→ **Input records**
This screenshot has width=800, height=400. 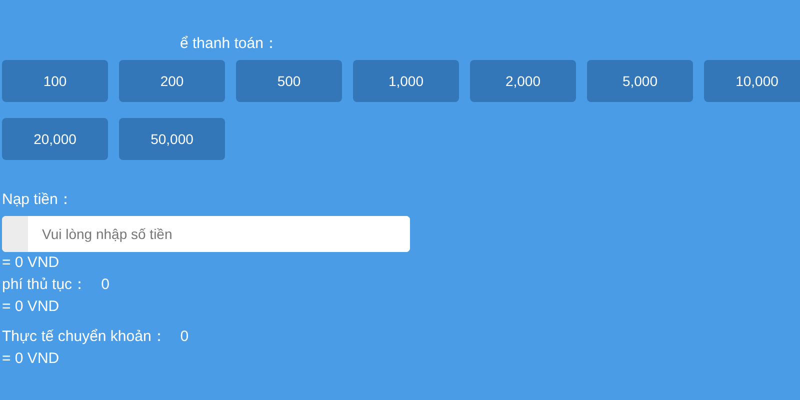 What do you see at coordinates (172, 81) in the screenshot?
I see `amount-button: 200` at bounding box center [172, 81].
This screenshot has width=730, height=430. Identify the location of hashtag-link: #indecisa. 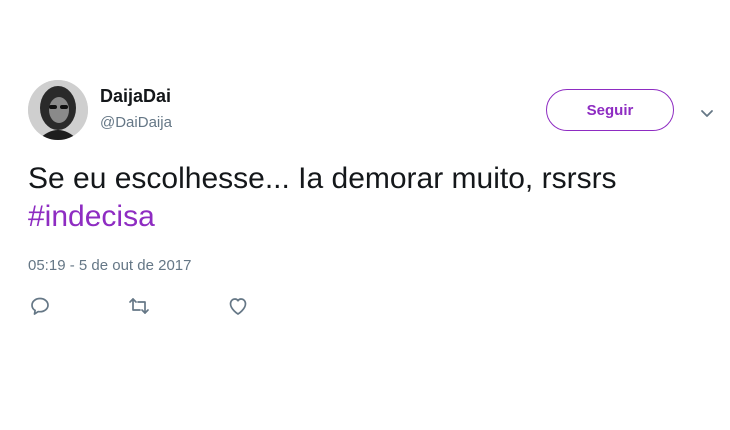
(92, 216).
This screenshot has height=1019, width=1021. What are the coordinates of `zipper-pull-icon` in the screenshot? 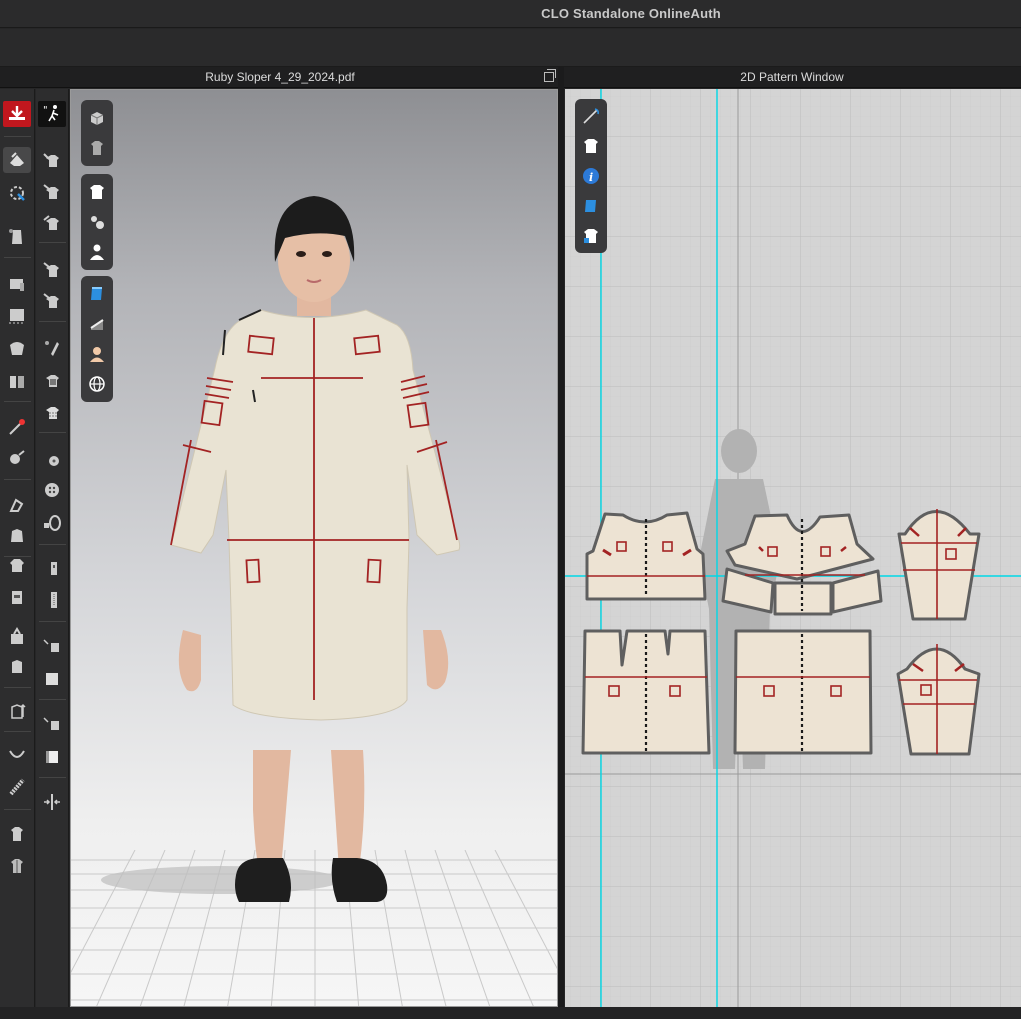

→ **Your goal**
Can you output, word for word, the stretch of lines from the one containing "This screenshot has width=730, height=430." through the last line, both included, and leave the pictures out?

→ **Answer area**
This screenshot has width=730, height=430. Identify the location of hashtag-link: #indecisa. 
(92, 216).
This screenshot has height=1019, width=1021. What are the coordinates of `zipper-pull-icon` in the screenshot? 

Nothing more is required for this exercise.